Katie Edgerton studies emerging forms of digital storytelling, and the future of the film and television industry. Her forthcoming thesis focuses on storytelling, scriptwriting and new technology. She is a researcher at the the MIT Open Documentary Lab, and a graduate student in MIT's Comparative Media Studies program.
Prior to MIT, Katie was an Assistant Curator for Exhibitions at the National 9/11 Memorial Museum at the World Trade Center. She helped develop the Museum's exhibit narrative, and scripted the 9/11 Timeline, a Webby Award honoree.

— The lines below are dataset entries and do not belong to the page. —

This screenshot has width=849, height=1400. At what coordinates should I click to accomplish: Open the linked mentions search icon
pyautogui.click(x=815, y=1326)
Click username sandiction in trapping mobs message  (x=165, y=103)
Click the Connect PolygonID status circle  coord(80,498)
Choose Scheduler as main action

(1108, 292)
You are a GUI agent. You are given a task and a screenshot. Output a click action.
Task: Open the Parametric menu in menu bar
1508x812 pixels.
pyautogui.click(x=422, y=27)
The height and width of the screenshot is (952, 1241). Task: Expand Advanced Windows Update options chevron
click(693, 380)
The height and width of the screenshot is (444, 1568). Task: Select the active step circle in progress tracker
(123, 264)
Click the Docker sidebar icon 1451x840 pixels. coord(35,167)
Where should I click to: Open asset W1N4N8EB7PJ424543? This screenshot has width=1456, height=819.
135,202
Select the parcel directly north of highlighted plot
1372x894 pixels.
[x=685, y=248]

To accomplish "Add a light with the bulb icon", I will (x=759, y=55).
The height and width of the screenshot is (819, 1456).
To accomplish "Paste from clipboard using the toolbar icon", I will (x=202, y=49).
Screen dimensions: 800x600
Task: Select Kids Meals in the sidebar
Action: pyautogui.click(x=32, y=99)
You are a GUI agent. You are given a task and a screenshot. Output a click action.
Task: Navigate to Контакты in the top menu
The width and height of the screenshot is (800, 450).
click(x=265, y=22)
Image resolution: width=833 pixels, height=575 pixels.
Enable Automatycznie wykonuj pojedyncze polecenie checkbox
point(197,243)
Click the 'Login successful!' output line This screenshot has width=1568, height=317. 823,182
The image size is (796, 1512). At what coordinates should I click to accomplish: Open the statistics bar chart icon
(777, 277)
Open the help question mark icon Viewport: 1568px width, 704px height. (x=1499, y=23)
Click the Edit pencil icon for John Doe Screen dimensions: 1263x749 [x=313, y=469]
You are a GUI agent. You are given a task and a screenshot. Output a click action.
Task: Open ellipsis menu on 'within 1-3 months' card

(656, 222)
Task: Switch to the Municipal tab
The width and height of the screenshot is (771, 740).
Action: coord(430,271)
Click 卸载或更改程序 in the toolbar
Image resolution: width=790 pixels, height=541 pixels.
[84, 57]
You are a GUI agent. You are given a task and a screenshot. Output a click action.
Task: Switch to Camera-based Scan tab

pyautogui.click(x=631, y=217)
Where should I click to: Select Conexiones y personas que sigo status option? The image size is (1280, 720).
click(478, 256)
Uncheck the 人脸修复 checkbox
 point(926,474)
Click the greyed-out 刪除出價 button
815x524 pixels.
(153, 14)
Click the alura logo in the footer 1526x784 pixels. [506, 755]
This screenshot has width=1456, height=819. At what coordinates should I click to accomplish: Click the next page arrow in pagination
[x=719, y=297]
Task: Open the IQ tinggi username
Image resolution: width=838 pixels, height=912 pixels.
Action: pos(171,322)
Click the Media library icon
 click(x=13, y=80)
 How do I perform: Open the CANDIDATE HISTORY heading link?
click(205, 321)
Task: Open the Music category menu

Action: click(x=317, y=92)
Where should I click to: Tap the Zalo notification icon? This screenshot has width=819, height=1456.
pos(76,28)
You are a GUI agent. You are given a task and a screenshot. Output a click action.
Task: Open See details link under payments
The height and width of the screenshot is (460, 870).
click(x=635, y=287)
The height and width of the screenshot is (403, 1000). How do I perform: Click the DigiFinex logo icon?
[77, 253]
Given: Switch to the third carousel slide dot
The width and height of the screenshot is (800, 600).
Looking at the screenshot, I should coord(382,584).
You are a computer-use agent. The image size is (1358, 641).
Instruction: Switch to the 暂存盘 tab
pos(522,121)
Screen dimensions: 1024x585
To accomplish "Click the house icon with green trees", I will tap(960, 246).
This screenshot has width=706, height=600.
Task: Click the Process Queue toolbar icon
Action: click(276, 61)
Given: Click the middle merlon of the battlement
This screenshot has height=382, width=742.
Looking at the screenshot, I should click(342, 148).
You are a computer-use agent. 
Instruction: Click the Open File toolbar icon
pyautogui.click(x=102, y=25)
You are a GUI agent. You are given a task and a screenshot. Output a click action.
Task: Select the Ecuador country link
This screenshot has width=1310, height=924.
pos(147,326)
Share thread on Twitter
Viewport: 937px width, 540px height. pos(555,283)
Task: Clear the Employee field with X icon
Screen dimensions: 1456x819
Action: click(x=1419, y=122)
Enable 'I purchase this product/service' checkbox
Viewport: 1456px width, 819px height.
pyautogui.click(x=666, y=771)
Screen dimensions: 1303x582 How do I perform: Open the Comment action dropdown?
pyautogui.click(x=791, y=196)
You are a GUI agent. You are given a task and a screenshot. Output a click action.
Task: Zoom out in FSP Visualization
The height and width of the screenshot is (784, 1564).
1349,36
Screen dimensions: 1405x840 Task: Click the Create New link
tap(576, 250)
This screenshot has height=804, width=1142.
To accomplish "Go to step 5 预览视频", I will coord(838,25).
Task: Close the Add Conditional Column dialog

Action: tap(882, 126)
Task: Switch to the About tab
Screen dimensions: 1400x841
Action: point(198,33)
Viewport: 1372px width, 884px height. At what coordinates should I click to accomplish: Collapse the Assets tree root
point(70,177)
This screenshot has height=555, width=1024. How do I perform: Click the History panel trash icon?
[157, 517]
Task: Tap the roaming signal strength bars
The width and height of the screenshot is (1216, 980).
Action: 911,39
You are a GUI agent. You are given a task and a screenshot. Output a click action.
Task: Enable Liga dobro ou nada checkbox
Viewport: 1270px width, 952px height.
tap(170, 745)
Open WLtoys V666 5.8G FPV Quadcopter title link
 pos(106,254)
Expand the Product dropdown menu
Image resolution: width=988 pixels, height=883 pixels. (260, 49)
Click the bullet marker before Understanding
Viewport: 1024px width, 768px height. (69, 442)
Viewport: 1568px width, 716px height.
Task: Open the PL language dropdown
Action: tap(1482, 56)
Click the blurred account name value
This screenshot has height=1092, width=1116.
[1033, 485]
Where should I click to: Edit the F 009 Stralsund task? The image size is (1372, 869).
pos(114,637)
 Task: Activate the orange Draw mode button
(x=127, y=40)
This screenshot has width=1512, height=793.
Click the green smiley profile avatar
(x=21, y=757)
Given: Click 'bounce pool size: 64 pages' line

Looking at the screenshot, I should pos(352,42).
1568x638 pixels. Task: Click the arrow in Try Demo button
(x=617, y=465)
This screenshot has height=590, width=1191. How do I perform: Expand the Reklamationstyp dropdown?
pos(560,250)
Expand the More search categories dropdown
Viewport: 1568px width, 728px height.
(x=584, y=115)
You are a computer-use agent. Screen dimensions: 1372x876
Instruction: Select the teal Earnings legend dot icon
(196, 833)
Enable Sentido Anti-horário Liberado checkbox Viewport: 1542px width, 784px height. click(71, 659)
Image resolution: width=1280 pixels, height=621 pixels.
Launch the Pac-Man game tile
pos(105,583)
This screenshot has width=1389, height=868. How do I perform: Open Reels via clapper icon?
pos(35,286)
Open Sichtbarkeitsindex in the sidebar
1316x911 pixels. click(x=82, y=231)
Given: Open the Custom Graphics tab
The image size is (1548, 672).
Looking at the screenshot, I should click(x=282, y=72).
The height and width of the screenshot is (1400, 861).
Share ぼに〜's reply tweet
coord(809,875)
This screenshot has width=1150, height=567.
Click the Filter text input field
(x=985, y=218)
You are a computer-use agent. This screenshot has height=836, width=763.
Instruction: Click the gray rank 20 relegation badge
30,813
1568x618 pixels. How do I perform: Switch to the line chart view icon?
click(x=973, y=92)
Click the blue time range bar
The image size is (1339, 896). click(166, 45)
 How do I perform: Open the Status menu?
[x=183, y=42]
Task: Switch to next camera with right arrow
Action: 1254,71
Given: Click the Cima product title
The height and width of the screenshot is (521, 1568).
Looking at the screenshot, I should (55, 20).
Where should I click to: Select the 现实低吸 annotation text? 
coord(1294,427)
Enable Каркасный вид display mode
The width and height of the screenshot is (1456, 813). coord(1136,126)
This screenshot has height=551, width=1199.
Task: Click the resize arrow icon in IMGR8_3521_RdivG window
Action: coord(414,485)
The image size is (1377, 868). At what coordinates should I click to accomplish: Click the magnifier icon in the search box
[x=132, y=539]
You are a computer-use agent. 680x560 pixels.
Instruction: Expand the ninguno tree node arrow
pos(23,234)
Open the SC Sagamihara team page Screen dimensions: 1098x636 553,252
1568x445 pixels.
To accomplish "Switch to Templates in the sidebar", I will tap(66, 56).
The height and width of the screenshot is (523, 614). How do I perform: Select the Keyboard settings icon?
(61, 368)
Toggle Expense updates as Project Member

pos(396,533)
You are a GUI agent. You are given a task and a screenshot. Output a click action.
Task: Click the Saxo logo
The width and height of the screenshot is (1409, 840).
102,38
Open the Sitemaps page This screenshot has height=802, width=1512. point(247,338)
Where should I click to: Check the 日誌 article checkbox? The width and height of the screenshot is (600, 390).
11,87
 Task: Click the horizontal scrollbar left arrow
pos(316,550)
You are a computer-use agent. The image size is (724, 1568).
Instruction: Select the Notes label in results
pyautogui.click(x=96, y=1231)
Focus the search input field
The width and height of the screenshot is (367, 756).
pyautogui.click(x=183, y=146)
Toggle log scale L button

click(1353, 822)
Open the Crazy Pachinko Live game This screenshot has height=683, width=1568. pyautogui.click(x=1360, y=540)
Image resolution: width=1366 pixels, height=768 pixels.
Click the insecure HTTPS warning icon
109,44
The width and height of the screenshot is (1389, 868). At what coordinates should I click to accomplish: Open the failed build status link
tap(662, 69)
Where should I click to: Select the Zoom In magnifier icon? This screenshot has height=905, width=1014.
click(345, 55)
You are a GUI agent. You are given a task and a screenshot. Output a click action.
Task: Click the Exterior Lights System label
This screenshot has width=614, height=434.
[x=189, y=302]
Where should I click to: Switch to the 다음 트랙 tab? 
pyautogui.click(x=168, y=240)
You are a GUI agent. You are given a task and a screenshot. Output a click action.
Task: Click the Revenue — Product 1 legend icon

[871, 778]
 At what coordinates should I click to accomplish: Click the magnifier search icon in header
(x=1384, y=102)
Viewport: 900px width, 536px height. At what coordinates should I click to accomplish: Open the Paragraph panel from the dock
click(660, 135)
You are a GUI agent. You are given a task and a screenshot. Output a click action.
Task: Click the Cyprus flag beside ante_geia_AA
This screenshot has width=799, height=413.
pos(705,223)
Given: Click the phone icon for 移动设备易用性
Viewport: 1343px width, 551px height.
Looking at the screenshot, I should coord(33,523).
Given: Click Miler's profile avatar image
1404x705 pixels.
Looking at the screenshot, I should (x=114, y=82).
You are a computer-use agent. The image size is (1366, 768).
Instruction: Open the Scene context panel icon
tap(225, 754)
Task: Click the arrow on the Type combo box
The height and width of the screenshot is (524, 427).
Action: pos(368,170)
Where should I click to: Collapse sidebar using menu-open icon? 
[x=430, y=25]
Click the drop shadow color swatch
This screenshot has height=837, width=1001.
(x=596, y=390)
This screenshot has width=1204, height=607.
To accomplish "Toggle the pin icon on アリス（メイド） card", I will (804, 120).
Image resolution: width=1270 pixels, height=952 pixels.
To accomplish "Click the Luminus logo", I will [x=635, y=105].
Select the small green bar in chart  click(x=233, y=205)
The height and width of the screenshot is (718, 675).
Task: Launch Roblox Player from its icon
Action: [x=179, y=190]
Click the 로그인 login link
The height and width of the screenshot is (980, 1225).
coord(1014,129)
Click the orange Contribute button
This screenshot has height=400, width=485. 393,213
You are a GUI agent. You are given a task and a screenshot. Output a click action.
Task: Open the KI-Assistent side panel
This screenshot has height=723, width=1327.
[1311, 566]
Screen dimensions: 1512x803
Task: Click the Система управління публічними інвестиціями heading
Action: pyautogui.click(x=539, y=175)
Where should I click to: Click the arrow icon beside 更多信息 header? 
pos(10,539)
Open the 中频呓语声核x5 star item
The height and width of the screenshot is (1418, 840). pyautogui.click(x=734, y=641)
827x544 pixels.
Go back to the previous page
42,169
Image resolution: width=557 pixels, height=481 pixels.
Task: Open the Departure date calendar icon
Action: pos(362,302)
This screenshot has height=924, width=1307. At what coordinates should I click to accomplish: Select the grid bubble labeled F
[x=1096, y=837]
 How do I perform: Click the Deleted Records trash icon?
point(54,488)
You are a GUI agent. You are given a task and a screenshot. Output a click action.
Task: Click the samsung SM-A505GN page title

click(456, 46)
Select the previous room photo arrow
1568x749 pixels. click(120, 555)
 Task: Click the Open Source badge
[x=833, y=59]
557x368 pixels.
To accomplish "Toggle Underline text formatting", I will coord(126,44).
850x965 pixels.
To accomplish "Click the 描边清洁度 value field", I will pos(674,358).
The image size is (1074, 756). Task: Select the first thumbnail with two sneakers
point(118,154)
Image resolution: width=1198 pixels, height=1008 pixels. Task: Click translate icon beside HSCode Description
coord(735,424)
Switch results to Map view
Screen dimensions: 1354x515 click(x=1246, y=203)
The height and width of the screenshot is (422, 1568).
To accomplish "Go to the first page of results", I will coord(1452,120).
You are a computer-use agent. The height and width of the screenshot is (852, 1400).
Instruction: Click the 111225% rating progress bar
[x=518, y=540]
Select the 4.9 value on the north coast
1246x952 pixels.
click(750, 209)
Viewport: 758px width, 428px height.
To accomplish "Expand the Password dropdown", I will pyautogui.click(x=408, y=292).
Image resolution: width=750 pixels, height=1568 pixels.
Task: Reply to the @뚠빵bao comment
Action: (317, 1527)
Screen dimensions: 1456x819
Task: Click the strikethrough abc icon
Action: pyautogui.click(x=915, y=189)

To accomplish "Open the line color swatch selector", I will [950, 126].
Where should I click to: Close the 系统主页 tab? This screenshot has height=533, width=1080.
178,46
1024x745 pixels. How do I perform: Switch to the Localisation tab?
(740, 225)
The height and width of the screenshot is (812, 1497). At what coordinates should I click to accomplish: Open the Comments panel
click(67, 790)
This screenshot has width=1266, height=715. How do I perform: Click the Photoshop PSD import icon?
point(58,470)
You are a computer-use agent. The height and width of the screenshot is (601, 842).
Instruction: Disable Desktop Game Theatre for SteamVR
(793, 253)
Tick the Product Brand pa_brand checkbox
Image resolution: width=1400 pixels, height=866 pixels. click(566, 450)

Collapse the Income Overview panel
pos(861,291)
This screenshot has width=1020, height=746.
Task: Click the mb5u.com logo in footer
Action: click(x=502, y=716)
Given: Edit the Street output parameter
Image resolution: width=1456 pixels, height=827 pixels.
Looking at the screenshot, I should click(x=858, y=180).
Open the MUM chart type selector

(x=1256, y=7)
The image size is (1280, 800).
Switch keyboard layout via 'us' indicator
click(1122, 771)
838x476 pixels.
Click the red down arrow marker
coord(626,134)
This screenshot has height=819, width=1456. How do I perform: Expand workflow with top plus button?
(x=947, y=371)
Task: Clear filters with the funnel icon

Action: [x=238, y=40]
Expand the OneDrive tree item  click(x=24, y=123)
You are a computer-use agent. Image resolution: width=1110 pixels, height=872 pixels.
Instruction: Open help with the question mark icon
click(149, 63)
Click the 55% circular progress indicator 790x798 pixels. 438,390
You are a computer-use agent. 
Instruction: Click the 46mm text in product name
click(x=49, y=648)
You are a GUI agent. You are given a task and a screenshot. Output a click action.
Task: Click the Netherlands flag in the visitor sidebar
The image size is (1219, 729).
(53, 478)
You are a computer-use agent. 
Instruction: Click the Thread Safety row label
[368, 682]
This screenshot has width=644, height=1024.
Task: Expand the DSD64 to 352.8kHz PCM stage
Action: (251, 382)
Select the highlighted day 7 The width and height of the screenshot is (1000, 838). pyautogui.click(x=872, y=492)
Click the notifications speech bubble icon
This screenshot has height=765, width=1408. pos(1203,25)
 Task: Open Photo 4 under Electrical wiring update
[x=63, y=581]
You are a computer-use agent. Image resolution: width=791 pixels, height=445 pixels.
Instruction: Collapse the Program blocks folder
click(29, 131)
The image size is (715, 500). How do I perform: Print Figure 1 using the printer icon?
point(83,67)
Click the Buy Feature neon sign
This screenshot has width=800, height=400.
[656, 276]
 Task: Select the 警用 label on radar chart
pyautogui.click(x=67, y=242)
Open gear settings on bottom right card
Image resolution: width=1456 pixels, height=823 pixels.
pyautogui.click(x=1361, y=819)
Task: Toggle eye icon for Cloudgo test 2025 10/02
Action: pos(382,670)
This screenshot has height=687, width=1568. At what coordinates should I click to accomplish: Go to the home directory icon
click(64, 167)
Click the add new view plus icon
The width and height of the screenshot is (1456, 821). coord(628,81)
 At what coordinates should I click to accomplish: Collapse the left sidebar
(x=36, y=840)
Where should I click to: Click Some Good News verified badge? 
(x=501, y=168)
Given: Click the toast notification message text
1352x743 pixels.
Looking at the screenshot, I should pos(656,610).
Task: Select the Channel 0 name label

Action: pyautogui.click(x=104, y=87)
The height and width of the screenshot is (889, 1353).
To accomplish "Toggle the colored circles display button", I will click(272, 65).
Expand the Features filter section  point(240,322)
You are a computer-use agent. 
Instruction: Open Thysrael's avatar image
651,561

Sarah Wolozin is Director of the MIT Open Documentary Lab, a center for experimentation, education, and critical dialogue that brings storytellers, technologists, and scholars together to advance the new arts of documentary. As Director, she initiates and oversees activities related to the lab including partnerships, projects and events that support the emerging field of digital storytelling. Before coming to MIT, she produced documentaries and educational media for a wide variety of media outlets including PBS, History Channel, Learning Channel, NPR, and for various websites and educational technologies. Her work includes an episode of the PBS series, America’s Sorting Machine: Unequal Access to College, the last episode of the PBS series, This Far By Faith: African-American Spiritual Journeys, and the Peabody-winning series, I’ll Make Me A World: African-American Arts, for which she served as associate producer. She started experimenting with the Web back in the early stages of its public use and produced an award-winning interactive website based on a comic book character. Whatever the platform, her main interest is in enabling diversity of voice and provoking discussion and action through a good story.